Friday 14 July 2006
REGINA v Christopher Paul MUSCAT
Judgment
1 MASON P: A Crown appeal challenges the sentence imposed on the respondent on the ground of manifest inadequacy.
2 On 13 May 2005 the respondent was committed for trial from Windsor Local Court on one count of aggravated robbery. By the time he was arraigned in the District Court on 21 July 2005 the charge had been amended to the offence of robbery (Crimes Act 1900, s94). The respondent entered a plea of not guilty and the matter was stood over to 14 November 2005 for trial. On that first day of trial, on the application of the respondent's counsel, the matter was stood over to the following day with an indication that a guilty plea may ensue. The plea was entered the following day after some discussion as to the facts to be agreed upon.
3 Sentencing proceedings were heard by Judge Knight on 10 February 2006. A conviction was entered and the respondent sentenced to a non-parole period of nine months with a total term of eighteen months, the sentence to be served by way of periodic detention at the Parramatta Detention Centre. The special circumstances found to justify the length of the non-parole period were the age of the respondent and his need for a lengthy period of supervised parole to assist in rehabilitation.
4 The sentence commenced on 23 February 2006. First notice that the Director of Public Prosecutions was considering the question of a Crown appeal against sentence was given on 6 March 2006. The Notice of Appeal was served on 6 April 2006.
5 The prescribed maximum penalty for the offence is fourteen years imprisonment.
6 The facts were summarised by the judge as follows: [ROS pps 1-3].
7 The respondent was charged as a principal in the second degree on the basis of a joint criminal enterprise. Judge Knight was not prepared to find that the respondent was the mastermind behind the offence. Nevertheless, his Honour correctly observed that the respondent's participation in the offence was "very considerable". After all, the respondent telephoned to make sure that his girlfriend was not carrying the bag; he pointed out the intended victim to Rodgers; he left the scene because he was known to the victim; and he met up with Rodgers immediately after the robbery, when the proceeds were divided between the two men.
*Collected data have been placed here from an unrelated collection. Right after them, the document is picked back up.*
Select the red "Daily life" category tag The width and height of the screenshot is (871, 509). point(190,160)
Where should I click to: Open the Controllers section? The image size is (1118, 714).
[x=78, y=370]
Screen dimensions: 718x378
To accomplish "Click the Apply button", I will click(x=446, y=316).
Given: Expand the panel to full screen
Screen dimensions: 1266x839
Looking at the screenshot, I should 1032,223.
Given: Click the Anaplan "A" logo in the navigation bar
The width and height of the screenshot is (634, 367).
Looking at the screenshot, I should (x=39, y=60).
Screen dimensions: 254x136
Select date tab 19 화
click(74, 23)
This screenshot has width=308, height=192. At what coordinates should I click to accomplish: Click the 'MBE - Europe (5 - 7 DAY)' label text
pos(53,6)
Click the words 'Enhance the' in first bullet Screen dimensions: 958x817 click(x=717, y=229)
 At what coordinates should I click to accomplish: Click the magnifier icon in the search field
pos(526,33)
8 The co-offender was sentenced to a non-parole period of one year and a head sentence of two years and three months. There were, however, convincing reasons why, as the sentencing judge observed, Rodgers was not a person to whom principles of parity could properly be applied vis-à-vis the respondent. They include Rodgers' significantly greater involvement in the offence, his very extensive criminal record, the fact that Rodgers was on bail when the instant offence was committed, and the presence of additional Form 1 offences. The Crown does not suggest that this sentence creates a relevant benchmark in the present case. But parity considerations suggest that Rodgers' sentence indicates the upper limit of any sentence that it would be appropriate to impose were this Court to resentence.
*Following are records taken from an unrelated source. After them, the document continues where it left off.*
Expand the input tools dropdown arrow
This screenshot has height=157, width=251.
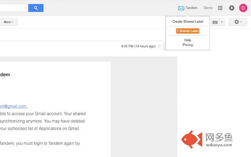222,22
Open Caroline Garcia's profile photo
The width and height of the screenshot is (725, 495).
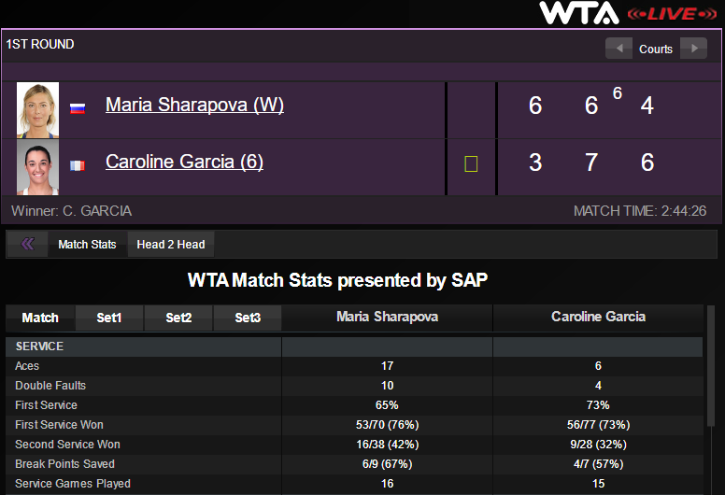click(38, 167)
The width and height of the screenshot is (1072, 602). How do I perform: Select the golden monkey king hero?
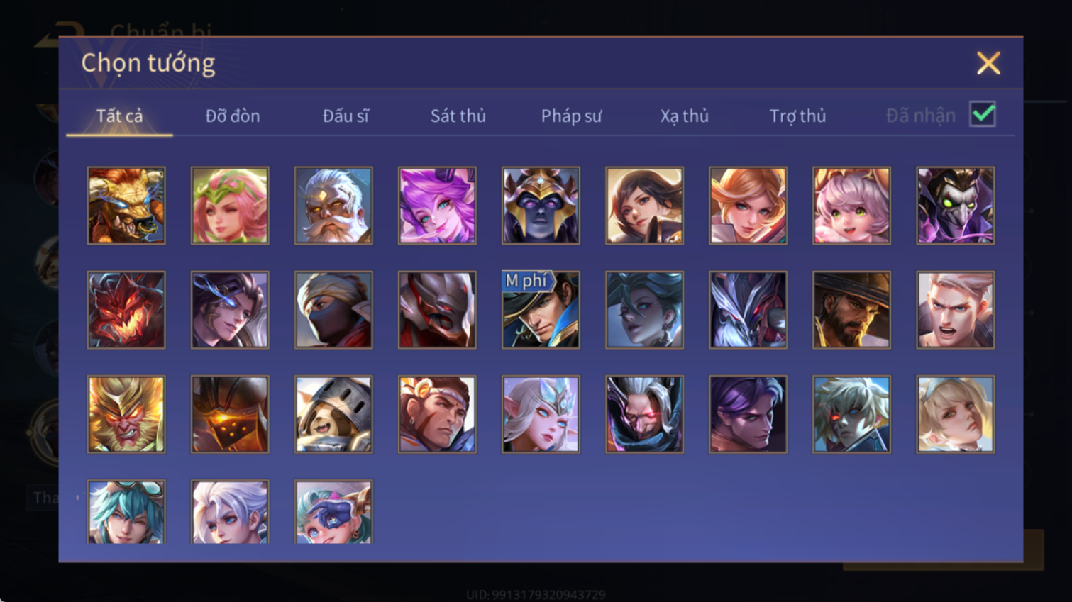126,414
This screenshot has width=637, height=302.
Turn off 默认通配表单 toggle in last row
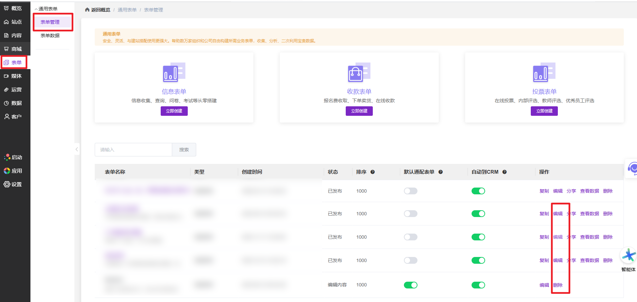tap(410, 285)
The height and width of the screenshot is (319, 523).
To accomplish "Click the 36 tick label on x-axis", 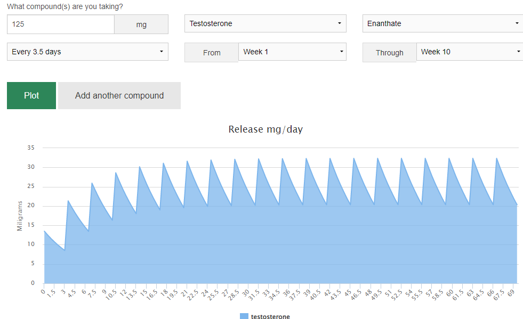I will point(285,293).
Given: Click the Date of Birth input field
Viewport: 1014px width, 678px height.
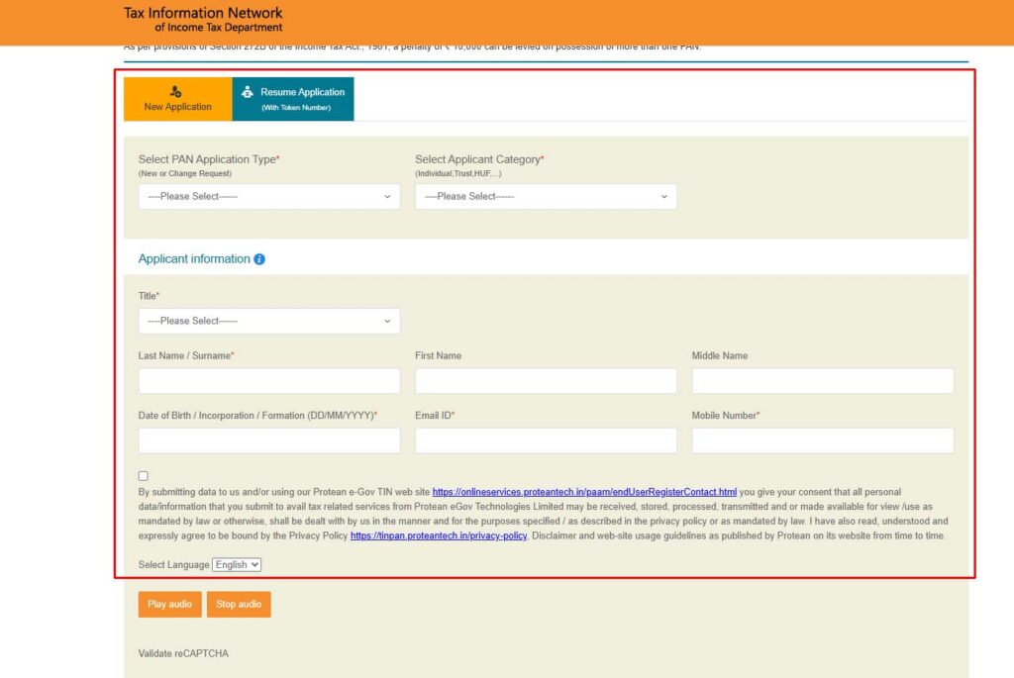Looking at the screenshot, I should [269, 440].
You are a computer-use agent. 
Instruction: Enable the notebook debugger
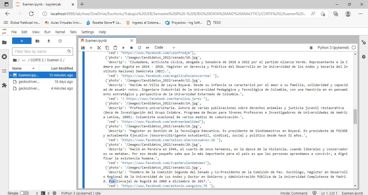[x=311, y=47]
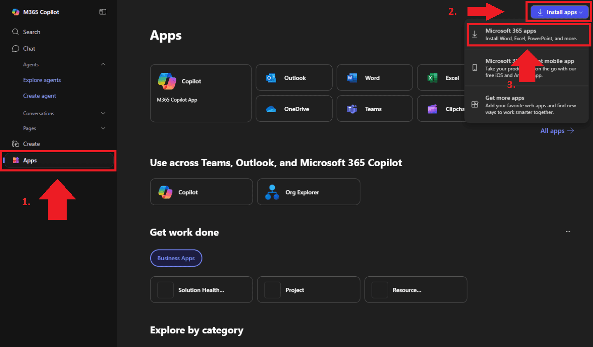
Task: Expand the Pages section chevron
Action: (x=103, y=128)
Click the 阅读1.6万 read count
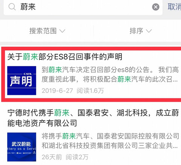181x165 pixels. click(x=90, y=90)
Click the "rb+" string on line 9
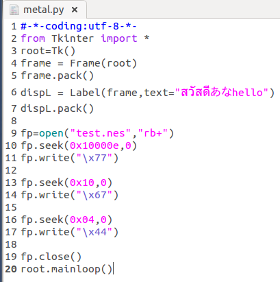The image size is (280, 282). 153,133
9 In his remarks on sentence, Judge Knight referred to decisions of this Court that recognise that robbery, whether armed or unarmed is a serious breach of the peace, an offence that strikes directly upon the security of the person and property which the law exists to protect. A custodial sentence is well nigh inevitable.
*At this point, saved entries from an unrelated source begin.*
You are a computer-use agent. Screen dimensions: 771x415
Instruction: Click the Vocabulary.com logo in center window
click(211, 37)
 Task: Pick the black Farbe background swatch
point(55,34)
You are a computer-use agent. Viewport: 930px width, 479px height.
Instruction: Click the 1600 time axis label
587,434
10 Later in his remarks, the learned judge addressed those parts of s21A of the Crimes (Sentencing Procedure) Act 1999 pertinent to the present case. It is not suggested that his Honour misdirected himself either as to law or facts.
11 As to statutory aggravating factors, it was found that the victim was vulnerable because of her occupation and that she was targeted solely because of this. It was also found that the offence was part of a planned and organised criminal activity. His Honour was satisfied that at least for some period of time prior to the robbery on the day in question the offence had been planned with the respondent carrying out surveillance and pointing out the victim to his co-offender.
12 As to mitigating factors, the respondent had no significant record of previous convictions. There was in fact a 2004 offence of driving on the road with a suspended license which resulted in a bond imposed on 24 May 2005. There was a later more serious driving offence, occurring after the offence for which the respondent stood for sentence, which resulted in its own appropriate sentence (a s9 bond) on 23 November 2005.
13 A further mitigating factor was that the respondent was found to be a person of good character prior to the offence in question. His Honour also found the respondent to have good prospects of rehabilitation, both by reason of his age and by reason of receiving assistance from the Probation and Parole Service.